SHORT TASK 1. In the passage on Mary Magdalene, which three events in the life of Jesus is she said to have been present at?
SHORT TASK 2. Extend the passage on Mary Magdalene, picking up right after its final sentence.

SELECTION.

########

THE RISE AND FALL OF MARY MAGDALENE
A devoted Galilean follower, Mary Magdalene traveled with Jesus and his apostles throughout Judea and was present at his crucifixion, burial, and resurrection. She is portrayed in the gospels as a leader in the early Jesus movement, and in many ways she served as the representative of the female faithful. Despite that she is named in all four canonical accounts and is featured prominently in apocryphal literature, Mary is not mentioned by name after the passion of Christ. While it is possible that she returned to her hometown prior to the day of Pentecost, “the women” are mentioned in Acts. This may imply that Luke was less familiar with the churches of Galilee and therefore restricted his chronicle to the community at Jerusalem. Nonetheless, later tradition expanded her story with legend and lore, sometimes with deliberate derogatory imagery; in fact, few biblical characters were as intentionally enfeebled as the Magdalene. In contrast, she is featured as the most honored woman in the Eastern Church, with the exception of the Virgin, and developed an extraordinary cult status.

########

DATA SECTION.

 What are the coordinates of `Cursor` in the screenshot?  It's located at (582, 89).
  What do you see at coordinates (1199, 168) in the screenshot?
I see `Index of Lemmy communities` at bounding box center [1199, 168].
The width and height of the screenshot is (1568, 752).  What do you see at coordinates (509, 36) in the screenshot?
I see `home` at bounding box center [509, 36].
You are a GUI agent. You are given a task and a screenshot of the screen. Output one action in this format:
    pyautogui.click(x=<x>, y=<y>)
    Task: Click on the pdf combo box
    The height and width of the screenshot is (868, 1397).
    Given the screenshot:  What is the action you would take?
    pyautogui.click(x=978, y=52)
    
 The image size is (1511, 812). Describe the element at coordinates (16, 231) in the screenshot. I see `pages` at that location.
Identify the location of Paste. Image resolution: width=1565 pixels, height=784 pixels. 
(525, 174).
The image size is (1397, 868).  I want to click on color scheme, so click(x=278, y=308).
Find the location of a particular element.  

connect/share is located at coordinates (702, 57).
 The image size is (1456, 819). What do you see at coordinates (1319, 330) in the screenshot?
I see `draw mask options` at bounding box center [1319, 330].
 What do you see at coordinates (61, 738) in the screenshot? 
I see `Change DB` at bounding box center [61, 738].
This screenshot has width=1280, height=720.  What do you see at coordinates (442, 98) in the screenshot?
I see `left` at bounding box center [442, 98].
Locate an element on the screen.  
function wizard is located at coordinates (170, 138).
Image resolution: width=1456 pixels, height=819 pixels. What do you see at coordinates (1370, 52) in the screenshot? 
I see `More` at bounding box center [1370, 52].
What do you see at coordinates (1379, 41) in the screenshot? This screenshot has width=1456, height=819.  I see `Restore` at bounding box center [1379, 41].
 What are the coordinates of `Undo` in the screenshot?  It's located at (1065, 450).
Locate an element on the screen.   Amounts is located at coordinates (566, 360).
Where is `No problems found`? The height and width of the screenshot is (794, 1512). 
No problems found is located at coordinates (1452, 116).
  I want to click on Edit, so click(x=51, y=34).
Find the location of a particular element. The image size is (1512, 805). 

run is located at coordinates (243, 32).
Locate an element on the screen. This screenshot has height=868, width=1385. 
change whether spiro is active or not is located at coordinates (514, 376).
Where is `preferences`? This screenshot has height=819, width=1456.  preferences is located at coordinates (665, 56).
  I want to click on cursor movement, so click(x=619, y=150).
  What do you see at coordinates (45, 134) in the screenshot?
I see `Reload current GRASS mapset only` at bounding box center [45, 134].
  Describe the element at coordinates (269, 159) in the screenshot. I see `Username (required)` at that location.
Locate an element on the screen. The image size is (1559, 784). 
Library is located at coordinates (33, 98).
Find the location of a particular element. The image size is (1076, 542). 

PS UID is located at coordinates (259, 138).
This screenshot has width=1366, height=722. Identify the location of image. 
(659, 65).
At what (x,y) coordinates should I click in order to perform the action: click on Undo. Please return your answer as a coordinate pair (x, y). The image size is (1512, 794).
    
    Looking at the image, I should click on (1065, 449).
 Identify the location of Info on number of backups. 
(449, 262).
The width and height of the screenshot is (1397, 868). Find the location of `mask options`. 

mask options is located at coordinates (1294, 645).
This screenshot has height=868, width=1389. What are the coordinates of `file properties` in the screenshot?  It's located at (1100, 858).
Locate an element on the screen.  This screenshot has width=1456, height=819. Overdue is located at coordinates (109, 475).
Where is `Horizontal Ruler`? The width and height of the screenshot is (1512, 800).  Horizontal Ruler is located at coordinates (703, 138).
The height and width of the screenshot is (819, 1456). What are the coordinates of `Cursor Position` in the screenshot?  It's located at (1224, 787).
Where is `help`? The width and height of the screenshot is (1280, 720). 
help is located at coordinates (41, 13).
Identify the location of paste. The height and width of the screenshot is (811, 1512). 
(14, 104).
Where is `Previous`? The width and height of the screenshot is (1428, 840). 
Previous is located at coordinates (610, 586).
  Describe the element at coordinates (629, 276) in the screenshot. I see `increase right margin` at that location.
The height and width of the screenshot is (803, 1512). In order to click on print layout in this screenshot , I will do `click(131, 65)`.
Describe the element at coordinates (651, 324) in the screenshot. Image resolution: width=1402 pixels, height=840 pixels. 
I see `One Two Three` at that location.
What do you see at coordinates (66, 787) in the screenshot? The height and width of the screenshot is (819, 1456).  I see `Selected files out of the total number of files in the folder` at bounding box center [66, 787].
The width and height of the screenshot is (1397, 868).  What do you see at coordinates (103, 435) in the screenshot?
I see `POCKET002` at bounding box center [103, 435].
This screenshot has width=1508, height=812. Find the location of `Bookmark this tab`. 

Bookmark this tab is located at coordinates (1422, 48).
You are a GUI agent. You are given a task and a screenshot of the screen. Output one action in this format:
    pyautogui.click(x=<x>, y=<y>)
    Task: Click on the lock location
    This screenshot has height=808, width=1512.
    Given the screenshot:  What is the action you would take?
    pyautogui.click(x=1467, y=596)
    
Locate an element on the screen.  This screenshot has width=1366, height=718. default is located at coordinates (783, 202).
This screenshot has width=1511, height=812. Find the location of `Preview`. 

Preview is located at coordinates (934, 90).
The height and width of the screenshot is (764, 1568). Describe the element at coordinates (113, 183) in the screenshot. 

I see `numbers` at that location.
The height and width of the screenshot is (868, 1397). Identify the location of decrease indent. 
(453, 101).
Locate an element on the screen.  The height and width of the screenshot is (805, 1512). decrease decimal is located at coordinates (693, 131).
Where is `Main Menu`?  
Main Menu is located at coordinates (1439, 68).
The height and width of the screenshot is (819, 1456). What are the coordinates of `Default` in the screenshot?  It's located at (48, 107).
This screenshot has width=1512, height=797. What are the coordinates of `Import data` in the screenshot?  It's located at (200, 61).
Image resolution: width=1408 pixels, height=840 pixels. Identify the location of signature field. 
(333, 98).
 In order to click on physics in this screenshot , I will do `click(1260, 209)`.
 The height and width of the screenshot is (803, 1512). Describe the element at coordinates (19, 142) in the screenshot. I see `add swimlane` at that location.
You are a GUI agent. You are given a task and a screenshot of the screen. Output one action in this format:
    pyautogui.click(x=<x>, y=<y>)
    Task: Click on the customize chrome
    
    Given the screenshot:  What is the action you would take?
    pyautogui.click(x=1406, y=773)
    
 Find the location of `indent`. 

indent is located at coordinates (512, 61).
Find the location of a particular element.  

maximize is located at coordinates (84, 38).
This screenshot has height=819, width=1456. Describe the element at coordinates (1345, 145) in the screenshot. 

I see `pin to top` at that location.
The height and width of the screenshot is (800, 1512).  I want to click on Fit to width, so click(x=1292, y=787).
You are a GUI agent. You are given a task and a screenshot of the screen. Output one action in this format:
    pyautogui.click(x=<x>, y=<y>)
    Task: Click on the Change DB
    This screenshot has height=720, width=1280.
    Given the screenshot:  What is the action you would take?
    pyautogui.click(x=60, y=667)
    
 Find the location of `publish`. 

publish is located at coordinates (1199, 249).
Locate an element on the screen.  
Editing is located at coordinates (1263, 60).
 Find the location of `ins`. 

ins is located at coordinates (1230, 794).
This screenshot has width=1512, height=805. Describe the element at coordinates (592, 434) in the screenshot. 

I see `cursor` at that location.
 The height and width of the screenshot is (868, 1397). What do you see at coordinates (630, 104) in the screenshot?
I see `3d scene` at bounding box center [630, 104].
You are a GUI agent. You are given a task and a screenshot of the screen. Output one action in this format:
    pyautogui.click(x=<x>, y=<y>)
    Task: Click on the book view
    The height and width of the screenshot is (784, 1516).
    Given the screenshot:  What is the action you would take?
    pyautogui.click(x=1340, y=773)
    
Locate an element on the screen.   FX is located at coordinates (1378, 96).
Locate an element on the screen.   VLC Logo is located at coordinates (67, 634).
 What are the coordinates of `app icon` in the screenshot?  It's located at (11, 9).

########

TASK ANSWER 1. His crucifixion, burial, and resurrection.

TASK ANSWER 2.
While she is portrayed as a member of Jesus’ family, for she traveled from Galilee with his mother, aunt, and cousins, from the sixth century onward, Mary was erroneously branded as an iniquitous woman out of whom Jesus cast seven deadly sins. By that time, however, her prestige was nearly as widespread as the Virgin, who became the prototype of faithfulness and of the saintly life. For this reason, the Magdalene was ultimately identified as a repentant prostitute, even though no early patristic writer depicted her in such a manner. It took the authority of the papacy to defame her, and consequently her authentic story did not survive. Among the Gnostics, however, she was described as a close companion to whom Jesus revealed secrets of the kingdom. She was even singled out as an apostle and a counterpart to Peter. Her genuine narrative, therefore, remains buried beneath several layers of contrived legend, sectarian revision, and ecclesiastical propaganda. Our objective is to restore this account as much as possible from the literary remains of antiquity.
- Six Weeks on Tuesday Evenings (7:00 to 8:30)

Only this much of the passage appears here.